Review Summary: Meusik fruhm da planeutt Kobaia fur jeu stekehn pruhg raukerz
Suppose the Rock and Roll Hall of Fame wasn’t a complete sham. It’s hard to imagine, but humor me for a minute. Sure, they recently inducted Rush, but they rejected Deep Purple in the process which makes all their efforts toward musical integrity void. So again, hypothetically, if they acquired unbiased judges who knew a thing or two about music, and they had an award for most original and unique band in history, Magma would no doubt be a top contender. And of all their albums, M.D.K. is the album that deserves recognition as one of the most bizarre yet completely focused albums in history.
Magma was founded in 1969 by drummer Christian Vander of France. Basically, Vander is a mastermind of weirdness who concocted one heck of a crazy band and genre in the process. If I as a regular musician were interested in a job and asked Vander about his band back in 1969, he’d reply “I want our band to play jazzy, Carl Orff-inspired prog rock that is sung by the most bizarre choir of lunatics singing in a language I invented.” Either I’d think he’s joking or I’d run back home, listen to In the Court of the Crimson King, and repeatedly tell myself it’s still the most out-there thing on the planet. Magma stopped at nothing to become one of the world’s most daring bands. While Magma’s first two albums had all the basic elements of the new genre dubbed “Zeuhl,” it was only until Magma’s third opus M.D.K. that they became more than just a zany jazz fusion band with weird vocals and lyrics.
Right from the first track, “Hortz Fur Dehn Stekehn West,” you know you’ll either hate or love this album. Pounding drums, piano, and bass open the song with an ominous, plodding march that is made even more eerie with chanting vocals in the constructed language of Kobaian. Sounds kind of like nazi aliens marching towards your doomed town and demanding your subjugation under threat of complete annihilation. At 9:34, this track is a real tour de force with horns, female choral parts, and even a short bluesy jam.
What you’ll notice with M.D.K. is that it’s very bombastic, rhythmic (often grooving in 7/8 time), repetitive and linear in its patterns. Usually songs will continue to repeat and build on one theme and then move on to the next. Songs constantly utilize chimes, horns, and flutes along with the standard rock instrumentation. “Ima Suri Dondai” is one of the more pleasant songs vocally, and it also showcases the different instruments very well.
Still, the most striking element of M.D.K. is the powerful choirs of male and female singers. And then there’s that one…vocalist. Yeah, there’s a dude in there that sings in the most laughable, shrill voice imaginable.
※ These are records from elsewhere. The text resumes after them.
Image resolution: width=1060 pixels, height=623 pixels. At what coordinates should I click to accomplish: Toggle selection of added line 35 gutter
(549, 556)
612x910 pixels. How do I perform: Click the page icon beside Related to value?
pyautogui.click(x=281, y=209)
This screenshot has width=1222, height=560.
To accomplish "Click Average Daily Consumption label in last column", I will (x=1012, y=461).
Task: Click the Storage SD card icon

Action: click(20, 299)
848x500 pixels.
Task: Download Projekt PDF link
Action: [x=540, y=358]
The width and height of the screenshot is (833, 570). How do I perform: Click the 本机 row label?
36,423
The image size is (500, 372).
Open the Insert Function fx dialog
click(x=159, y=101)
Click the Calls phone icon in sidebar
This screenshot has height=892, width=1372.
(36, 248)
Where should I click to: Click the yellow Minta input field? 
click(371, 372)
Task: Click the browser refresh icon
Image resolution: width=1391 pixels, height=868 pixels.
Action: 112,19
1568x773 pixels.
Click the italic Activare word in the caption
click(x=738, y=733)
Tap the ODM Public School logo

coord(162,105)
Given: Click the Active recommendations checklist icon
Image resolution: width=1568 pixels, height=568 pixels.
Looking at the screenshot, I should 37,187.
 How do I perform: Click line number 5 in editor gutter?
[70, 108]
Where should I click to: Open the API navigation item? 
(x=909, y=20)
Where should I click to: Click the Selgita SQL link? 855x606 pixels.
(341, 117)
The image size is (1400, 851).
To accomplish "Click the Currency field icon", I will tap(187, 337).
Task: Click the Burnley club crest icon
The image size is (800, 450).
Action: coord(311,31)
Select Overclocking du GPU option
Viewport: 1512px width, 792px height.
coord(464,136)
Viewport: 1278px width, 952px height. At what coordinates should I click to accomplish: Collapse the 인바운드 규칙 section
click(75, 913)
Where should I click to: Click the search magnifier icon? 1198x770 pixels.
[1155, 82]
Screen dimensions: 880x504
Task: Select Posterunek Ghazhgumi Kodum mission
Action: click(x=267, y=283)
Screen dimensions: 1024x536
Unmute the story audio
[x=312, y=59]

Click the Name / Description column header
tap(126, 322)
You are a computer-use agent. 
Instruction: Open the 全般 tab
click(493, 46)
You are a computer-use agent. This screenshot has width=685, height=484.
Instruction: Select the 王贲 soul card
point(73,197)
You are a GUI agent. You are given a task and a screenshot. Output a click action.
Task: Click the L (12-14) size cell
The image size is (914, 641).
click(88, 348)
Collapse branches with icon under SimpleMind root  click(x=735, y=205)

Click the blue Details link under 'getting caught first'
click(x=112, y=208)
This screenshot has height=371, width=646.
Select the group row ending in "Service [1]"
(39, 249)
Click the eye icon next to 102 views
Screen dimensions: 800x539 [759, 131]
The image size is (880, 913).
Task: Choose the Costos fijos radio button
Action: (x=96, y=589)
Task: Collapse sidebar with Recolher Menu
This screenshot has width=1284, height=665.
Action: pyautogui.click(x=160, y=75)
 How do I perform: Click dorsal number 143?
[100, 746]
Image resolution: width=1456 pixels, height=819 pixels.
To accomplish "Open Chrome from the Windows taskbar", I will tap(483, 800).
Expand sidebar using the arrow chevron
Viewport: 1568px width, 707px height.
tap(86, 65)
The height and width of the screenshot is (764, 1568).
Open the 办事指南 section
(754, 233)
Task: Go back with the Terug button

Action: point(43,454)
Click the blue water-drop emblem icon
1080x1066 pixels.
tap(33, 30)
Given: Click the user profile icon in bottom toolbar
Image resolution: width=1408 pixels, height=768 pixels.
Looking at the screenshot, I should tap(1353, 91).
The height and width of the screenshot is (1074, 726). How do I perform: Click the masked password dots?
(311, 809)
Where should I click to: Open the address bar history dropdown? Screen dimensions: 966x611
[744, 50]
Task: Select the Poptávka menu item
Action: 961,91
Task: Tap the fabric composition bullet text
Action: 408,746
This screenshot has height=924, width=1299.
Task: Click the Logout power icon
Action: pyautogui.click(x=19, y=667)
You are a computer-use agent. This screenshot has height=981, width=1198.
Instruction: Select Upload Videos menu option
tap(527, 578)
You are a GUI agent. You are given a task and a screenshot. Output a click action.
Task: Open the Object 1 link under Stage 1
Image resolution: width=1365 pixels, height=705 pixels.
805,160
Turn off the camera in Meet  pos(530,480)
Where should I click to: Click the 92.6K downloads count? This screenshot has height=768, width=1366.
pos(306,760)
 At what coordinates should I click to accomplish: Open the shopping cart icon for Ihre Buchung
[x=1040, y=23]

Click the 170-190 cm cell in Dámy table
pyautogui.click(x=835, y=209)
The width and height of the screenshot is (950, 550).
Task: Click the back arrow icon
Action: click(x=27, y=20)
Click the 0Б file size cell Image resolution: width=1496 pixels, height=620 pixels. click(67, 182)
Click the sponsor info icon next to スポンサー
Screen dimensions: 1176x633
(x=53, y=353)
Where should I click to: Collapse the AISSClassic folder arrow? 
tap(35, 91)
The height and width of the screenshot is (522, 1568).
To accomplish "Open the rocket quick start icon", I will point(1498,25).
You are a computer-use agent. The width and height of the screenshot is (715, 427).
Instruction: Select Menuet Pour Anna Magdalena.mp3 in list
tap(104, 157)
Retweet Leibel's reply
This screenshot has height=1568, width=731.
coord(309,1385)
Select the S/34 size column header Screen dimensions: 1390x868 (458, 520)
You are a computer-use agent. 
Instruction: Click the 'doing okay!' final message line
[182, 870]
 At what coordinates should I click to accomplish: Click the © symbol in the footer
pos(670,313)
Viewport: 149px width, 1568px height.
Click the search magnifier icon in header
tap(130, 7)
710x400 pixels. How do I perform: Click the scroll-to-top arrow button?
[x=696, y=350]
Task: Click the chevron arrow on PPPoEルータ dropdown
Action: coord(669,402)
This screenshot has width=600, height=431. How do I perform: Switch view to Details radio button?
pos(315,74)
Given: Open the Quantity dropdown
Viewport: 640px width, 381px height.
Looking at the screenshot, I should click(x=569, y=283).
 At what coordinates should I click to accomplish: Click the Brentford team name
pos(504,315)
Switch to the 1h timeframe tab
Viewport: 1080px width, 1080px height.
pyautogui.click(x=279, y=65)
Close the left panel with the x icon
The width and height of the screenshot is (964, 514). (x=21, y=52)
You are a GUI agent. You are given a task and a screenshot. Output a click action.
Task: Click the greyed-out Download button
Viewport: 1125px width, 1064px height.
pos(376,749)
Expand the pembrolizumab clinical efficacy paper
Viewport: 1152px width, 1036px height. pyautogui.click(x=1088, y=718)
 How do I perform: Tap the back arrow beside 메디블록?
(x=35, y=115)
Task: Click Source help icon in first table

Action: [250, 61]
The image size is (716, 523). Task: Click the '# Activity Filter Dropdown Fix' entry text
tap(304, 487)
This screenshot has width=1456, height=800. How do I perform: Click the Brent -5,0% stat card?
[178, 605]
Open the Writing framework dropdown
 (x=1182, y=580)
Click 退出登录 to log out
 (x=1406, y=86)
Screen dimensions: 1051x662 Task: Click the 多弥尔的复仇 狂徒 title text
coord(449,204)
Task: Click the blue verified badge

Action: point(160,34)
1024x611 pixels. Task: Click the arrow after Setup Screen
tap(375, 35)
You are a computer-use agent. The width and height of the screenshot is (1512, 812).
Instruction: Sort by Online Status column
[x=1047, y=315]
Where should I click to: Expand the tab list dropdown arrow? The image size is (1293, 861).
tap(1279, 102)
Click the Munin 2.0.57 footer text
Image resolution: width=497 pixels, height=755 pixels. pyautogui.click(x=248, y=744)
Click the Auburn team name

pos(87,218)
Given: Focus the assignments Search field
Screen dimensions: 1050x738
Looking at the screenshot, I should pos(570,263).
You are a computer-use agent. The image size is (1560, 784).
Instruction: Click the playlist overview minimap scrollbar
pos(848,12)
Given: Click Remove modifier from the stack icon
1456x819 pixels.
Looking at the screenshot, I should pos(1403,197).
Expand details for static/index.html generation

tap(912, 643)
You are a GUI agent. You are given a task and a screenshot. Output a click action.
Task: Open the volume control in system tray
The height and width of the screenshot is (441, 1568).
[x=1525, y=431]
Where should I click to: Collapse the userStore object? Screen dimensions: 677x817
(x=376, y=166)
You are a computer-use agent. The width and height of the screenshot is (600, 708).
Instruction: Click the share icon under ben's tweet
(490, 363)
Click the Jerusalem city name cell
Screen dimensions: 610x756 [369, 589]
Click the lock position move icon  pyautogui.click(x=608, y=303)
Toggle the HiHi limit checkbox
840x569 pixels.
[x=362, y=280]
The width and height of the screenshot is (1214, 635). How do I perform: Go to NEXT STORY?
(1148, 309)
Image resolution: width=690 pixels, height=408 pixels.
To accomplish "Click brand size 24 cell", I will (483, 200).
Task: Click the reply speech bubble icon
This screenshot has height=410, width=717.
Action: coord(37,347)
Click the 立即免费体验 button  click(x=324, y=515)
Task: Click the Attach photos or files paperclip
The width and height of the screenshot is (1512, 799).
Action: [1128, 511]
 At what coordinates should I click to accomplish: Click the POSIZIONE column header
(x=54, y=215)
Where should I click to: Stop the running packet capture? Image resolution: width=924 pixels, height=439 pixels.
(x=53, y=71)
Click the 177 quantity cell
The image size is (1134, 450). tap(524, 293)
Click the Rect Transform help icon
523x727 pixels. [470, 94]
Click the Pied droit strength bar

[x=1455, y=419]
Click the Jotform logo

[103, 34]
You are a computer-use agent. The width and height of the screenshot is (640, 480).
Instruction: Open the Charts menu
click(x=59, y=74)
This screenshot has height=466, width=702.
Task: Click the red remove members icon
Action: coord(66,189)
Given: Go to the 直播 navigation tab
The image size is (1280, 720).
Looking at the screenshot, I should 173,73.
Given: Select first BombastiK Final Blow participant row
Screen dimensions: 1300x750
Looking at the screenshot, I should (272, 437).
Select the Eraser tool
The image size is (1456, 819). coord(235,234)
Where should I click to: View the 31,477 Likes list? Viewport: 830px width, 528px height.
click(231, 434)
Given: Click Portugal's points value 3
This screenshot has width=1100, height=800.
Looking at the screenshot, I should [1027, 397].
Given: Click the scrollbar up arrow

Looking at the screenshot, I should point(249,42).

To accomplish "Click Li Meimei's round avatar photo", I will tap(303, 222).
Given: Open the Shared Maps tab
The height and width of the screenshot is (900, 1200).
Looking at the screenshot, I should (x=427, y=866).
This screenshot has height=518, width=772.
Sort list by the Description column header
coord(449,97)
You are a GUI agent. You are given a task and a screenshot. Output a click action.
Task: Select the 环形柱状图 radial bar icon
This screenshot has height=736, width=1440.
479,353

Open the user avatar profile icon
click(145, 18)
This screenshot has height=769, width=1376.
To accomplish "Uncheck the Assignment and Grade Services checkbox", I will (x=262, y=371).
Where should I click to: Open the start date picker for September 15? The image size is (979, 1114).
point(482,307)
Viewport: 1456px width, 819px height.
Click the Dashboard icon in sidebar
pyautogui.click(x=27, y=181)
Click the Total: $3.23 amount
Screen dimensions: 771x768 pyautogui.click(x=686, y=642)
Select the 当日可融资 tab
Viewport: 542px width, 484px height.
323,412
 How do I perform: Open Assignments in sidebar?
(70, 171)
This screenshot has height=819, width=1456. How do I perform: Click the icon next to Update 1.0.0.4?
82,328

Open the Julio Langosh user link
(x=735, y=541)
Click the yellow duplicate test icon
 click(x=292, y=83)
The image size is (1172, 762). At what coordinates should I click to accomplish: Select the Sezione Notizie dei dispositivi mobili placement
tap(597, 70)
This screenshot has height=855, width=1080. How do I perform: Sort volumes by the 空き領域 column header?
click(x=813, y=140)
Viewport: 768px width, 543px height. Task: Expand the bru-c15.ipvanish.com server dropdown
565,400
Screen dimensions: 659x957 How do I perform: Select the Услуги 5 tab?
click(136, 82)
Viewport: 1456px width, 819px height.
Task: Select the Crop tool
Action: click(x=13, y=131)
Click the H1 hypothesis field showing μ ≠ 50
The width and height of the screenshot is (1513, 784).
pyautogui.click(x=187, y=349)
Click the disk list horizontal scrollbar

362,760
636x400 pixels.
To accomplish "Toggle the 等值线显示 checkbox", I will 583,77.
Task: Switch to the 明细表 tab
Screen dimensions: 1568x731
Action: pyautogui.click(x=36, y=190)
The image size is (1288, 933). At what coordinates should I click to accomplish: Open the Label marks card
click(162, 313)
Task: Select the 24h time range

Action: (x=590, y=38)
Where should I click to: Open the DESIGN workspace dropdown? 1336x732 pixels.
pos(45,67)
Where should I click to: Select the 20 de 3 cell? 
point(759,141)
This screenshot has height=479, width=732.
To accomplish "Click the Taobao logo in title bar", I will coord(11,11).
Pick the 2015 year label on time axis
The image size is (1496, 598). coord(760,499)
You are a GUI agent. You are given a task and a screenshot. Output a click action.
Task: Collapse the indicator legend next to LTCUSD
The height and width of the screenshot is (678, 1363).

It may be Vander himself for all I know, and if it is, I advise him to keep his mouth far away from all microphones. He specifically ruins the track “Nebehr Gudahtt” with his shrieks and horrifying squeals that come off as both frightening and extremely unpleasant. Then again, black metal fans may enjoy one of the freakiest vocal tracks ever put to vinyl. It is a shame, because “Mekanik Kommandoh” comes right afterward and deserves to have a better introduction. This song is the album’s highlight. It is upbeat, has powerful choruses, a groovy guitar solo, and a bombastic conclusion if ever I heard one.
This albums only real flaw is certain tracks don’t quite stand out and can be very repetitive. I think Vander could have used a few more good solos or hard hitting jams, especially on the yawner “Da Zeuhl Wortz Mekanik” which drags on and on for its 7:47 running time. Still, this is quite a feat of unrivaled music that undoubtedly created a small but dedicated following in France. If you’re tired of your same old symphonic prog rock that everyone’s dad knows, let Magma come into your world and, like a swarm of nazi aliens, destroy your perfect little world of easy-listening music.